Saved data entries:
---*---
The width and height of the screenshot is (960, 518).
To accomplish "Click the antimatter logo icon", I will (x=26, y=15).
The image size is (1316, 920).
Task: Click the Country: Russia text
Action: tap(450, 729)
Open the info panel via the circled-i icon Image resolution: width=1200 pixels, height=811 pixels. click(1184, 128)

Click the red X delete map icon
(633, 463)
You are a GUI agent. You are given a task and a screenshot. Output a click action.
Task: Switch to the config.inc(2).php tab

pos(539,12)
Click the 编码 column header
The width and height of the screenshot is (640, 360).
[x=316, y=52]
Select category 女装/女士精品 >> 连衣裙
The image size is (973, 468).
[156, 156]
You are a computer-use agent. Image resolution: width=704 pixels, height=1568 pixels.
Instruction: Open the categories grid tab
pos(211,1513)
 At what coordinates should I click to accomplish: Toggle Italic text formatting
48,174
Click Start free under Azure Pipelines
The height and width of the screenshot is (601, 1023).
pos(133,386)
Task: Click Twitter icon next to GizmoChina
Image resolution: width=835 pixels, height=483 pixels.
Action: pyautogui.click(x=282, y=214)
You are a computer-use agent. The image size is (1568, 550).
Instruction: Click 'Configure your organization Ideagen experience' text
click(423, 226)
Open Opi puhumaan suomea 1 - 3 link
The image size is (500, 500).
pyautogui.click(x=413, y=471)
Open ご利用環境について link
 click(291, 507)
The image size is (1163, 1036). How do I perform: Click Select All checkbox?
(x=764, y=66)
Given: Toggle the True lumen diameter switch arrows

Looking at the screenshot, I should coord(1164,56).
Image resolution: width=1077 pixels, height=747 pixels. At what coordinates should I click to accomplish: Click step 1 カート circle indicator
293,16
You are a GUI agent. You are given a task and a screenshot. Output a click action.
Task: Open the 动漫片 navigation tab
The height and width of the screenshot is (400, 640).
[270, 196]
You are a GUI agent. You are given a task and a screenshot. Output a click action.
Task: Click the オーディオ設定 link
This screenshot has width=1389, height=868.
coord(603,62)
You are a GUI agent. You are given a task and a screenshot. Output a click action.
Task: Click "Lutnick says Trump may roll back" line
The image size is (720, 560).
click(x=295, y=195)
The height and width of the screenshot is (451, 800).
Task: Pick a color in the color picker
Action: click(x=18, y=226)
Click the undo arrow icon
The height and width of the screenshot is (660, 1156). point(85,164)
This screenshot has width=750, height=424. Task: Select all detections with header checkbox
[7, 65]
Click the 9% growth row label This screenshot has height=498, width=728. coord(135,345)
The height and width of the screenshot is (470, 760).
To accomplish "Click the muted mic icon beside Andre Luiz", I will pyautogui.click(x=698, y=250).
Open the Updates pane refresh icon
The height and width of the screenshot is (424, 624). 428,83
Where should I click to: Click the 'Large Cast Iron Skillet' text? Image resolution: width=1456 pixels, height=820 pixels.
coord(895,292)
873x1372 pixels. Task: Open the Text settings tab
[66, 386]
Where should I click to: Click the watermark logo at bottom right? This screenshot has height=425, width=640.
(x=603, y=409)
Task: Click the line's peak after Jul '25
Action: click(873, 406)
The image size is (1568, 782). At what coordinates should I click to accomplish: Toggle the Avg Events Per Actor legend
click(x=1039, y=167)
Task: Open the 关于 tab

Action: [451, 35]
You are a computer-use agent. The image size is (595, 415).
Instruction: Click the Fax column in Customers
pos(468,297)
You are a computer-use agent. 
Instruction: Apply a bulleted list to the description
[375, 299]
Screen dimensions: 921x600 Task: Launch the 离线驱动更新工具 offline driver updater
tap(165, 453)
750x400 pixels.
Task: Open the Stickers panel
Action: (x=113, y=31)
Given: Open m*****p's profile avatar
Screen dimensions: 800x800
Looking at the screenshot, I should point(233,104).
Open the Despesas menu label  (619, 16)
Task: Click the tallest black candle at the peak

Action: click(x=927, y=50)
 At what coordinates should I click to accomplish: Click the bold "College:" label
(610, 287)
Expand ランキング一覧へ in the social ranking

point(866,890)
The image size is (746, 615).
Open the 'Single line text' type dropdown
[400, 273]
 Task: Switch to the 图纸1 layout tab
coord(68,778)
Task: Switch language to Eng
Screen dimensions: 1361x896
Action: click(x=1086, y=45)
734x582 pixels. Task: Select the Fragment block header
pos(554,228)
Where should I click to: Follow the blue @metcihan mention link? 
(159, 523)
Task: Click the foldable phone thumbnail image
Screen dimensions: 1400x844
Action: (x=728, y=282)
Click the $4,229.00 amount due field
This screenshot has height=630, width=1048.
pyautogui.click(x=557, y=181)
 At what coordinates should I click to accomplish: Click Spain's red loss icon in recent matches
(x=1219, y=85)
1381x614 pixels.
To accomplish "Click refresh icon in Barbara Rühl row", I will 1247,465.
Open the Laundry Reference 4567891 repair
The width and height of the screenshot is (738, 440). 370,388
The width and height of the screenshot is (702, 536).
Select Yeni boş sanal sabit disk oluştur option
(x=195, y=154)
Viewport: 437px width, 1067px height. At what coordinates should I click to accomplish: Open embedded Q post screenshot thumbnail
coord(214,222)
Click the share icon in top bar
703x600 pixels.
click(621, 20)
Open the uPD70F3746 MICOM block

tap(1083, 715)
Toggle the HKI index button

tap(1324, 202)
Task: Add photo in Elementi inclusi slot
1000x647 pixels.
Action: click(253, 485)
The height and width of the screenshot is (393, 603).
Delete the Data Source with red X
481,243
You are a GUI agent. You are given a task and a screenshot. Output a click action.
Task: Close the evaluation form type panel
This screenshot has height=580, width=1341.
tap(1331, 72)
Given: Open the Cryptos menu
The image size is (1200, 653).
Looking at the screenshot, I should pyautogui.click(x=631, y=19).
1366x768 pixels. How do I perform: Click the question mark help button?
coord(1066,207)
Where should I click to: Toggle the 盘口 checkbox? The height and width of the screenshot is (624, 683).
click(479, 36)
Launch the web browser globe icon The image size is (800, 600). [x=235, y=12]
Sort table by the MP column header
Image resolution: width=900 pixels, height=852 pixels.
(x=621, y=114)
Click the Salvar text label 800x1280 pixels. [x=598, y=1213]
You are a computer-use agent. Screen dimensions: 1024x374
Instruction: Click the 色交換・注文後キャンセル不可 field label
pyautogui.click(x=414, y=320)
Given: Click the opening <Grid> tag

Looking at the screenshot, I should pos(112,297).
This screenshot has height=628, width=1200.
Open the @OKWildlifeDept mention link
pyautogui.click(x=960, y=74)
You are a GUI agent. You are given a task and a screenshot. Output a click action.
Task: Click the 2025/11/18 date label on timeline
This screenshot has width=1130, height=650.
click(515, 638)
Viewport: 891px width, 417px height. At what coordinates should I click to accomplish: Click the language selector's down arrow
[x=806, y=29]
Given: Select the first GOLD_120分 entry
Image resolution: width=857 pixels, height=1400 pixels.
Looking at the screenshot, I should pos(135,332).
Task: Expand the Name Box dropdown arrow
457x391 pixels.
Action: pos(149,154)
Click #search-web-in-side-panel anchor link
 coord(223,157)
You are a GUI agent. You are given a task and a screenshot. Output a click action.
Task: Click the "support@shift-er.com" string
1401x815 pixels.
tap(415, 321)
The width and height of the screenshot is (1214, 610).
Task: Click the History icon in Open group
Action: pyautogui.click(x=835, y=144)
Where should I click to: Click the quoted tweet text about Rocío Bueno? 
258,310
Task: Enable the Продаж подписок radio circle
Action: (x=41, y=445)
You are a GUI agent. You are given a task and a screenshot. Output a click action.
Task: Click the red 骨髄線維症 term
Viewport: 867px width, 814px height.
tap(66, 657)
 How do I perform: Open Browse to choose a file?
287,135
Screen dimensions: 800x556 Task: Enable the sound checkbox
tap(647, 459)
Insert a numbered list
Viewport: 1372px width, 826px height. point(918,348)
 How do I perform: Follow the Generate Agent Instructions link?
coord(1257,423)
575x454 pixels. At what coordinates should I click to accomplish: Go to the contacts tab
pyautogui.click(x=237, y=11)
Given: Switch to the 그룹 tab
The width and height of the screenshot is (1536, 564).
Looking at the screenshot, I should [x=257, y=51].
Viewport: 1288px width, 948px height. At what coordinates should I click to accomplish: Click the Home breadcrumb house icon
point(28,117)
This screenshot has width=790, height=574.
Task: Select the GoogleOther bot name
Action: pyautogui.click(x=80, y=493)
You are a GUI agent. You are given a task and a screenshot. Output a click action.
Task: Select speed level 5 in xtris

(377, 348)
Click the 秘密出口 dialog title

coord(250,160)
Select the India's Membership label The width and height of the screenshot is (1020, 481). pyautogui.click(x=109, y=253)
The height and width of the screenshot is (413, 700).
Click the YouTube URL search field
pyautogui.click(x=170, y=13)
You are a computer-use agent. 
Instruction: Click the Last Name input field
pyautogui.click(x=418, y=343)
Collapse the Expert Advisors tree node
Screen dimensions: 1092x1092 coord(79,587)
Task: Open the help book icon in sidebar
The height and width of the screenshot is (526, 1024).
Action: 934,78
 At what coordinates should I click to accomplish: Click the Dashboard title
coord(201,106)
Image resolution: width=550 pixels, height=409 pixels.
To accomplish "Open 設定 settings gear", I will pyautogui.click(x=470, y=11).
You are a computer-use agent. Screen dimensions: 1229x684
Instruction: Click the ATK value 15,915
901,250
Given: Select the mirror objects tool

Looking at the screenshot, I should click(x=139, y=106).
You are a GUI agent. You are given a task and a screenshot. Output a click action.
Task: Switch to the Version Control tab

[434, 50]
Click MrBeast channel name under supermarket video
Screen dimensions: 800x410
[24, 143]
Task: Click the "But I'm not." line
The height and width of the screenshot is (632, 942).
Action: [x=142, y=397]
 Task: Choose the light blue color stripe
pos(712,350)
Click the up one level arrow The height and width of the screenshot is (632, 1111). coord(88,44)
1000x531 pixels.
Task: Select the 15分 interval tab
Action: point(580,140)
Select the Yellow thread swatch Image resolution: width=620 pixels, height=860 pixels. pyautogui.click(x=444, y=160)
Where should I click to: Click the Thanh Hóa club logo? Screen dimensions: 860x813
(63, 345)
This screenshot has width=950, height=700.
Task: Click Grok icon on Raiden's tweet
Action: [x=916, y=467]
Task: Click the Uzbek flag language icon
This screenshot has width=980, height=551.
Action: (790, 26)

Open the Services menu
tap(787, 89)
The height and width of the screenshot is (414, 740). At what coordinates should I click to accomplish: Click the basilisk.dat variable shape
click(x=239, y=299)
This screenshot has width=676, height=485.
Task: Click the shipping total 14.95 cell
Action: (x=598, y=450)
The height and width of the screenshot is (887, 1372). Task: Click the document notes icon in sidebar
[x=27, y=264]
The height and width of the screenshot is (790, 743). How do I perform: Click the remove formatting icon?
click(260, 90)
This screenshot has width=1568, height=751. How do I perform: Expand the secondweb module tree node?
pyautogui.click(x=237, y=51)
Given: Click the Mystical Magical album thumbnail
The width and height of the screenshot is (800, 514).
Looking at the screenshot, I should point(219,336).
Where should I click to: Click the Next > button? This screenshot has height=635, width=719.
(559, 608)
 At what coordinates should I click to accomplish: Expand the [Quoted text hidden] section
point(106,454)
---*---
From the records above, retype only the lines starting at the line that contains "Click the Salvar" and ending at the line that contains "Given: Select the first GOLD_120分 entry", both included.

Click the Salvar text label 800x1280 pixels. [x=598, y=1213]
You are a computer-use agent. Screen dimensions: 1024x374
Instruction: Click the 色交換・注文後キャンセル不可 field label
pyautogui.click(x=414, y=320)
Given: Click the opening <Grid> tag

Looking at the screenshot, I should pos(112,297).
This screenshot has height=628, width=1200.
Open the @OKWildlifeDept mention link
pyautogui.click(x=960, y=74)
You are a GUI agent. You are given a task and a screenshot. Output a click action.
Task: Click the 2025/11/18 date label on timeline
This screenshot has width=1130, height=650.
click(515, 638)
Viewport: 891px width, 417px height. At what coordinates should I click to accomplish: Click the language selector's down arrow
[x=806, y=29]
Given: Select the first GOLD_120分 entry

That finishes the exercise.